I was scared to go to sleep and kept myself awake for two weeks solid. I started seeing visions, was told I was psychotic and was sectioned. I tried to explain to the doctors what I had done and that anyone who had not slept for that long would become psychotic. But they wouldn’t listen and just kept giving me more drugs that made me like a “smack rat”.

Anyway, after being assaulted by the unit manager and left bruised, my father and Anthony complained and told them that what I was saying was true. They diagnosed post traumatic stress and sent me home.

From that day, I have studied epilepsy, drugs, DNA, the brain, RNA and, most important, Champix. I have two boxes full of stuff from two years of study. I know how this drug is made – I could make it.

I have found links to ADNFLE and Parkinsons and other diseases that might be triggered in some people by Champix. I am in touch with lots of people who have suffered in the same way, and worse, without any history of disease. All became ill on withdrawal from Champix and are still ill today, years on. All have told their doctors that they know it’s Champix. And all of us have been ignored until now.

It turns out that changes in cholinergic receptors – in either a4 or b2 subunits – can cause autosomal dominant nocturnal epilepsy. Varenicline is an a4 b2 nicotinic acetylcholine receptor partial agonist – it works by binding to the receptors linked to ADNFLE. The gene changes responsible are the first, and to date only, mutations described in an idiopathic epilepsy.

Champix wouldn’t be such a great cost-saver for the NHS if they had to do this gene test every time they gave it. But how much money is Champix saving if you take into account all the hospitalizations I’ve had since I was given it, and others also.

Samantha’s story also featured in UK newspapers recently. This article states that: “In a letter to Mr Birtwistle [Samantha’s MP], Sir Kent Woods, Chief Executive Officer of Medicines and Healthcare products Regulatory Agency (MHRA) said: ‘It is important to note that the reporting of a suspected reaction does not necessarily mean that the drug in question caused the reported event; these may be coincidental occurrences.’In the majority of reported cases the patient had a medical history significant for psychiatric problems and/or concurrent stressful/traumatic events. ‘Based on the currently available data the benefits associated with stopping smoking due to Champix is considered to outweigh the known risks in the vast majority of people who use it.'”

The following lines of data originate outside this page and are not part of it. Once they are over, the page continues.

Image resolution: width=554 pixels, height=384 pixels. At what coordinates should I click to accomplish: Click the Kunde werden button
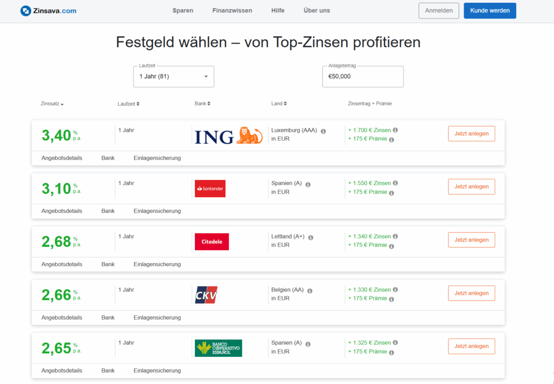(x=490, y=10)
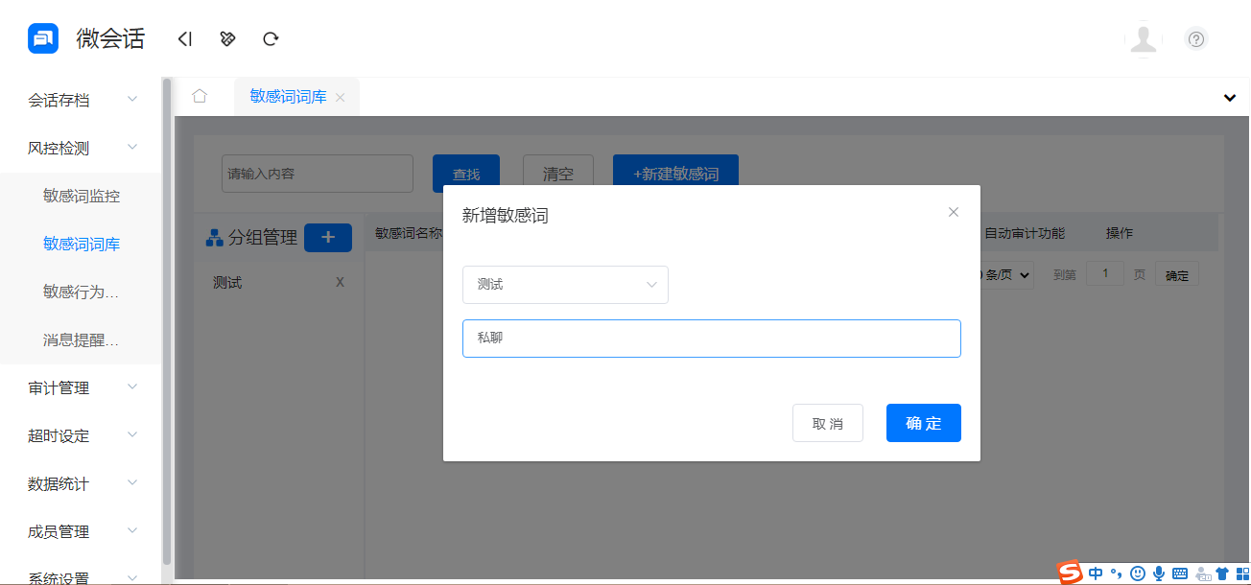Click the blue plus icon to add a group
The image size is (1251, 585).
pos(328,237)
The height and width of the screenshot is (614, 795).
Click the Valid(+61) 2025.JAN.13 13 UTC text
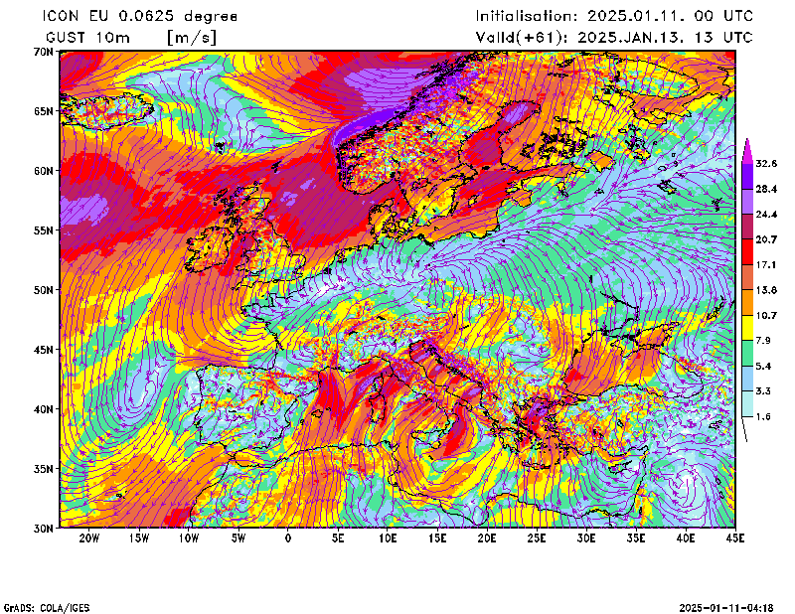click(613, 38)
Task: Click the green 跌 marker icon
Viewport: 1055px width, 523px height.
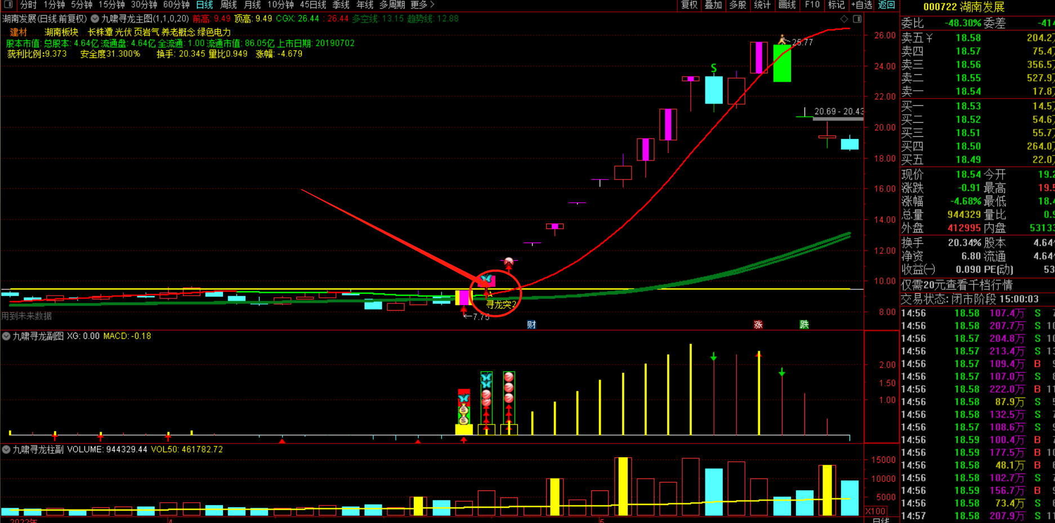Action: click(804, 325)
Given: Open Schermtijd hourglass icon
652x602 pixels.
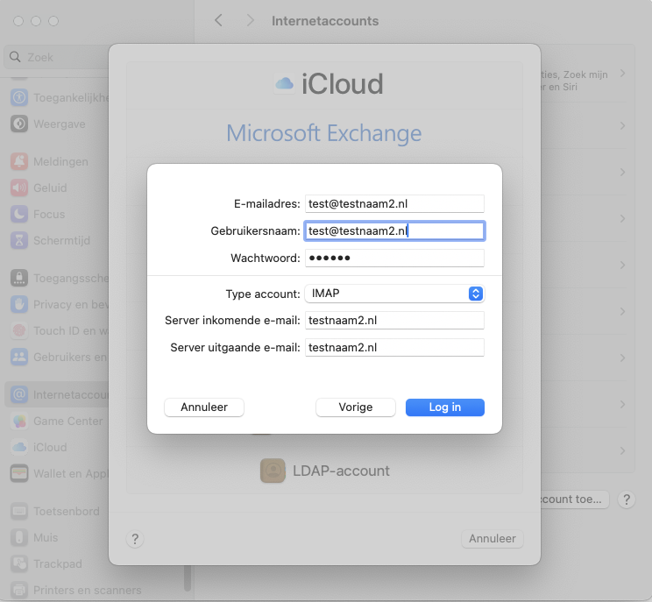Looking at the screenshot, I should click(19, 240).
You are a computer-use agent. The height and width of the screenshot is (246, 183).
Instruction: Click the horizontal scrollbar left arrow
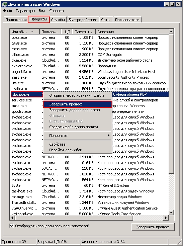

For the record, there is abundant evidence that Chantix-Champix can cause convulsions, suicide, violence, and a doubling of the rate of heart problems in the year after taking it. The heart problems are notable in that the primary basis for taking this drug is to avoid heart problems. In the case of Chantix-Champix, RxISK shows 97 cases of epilepsy,and 975 reports of convulsions.

Makes one wonder if Pfizer want to hide problems on drugs whether they might consider supporting the introduction of an honors system in America, Canada and Australia. Likely a majority of little boys worldwide dream of becoming a Knight, and taking on tasks that require bravery, like riding to the rescue of damsels in distress – except these days the little boys seem to think it a wiser bet to side with the smoke breathing dragon than with a Samantha or an Anne-Marie.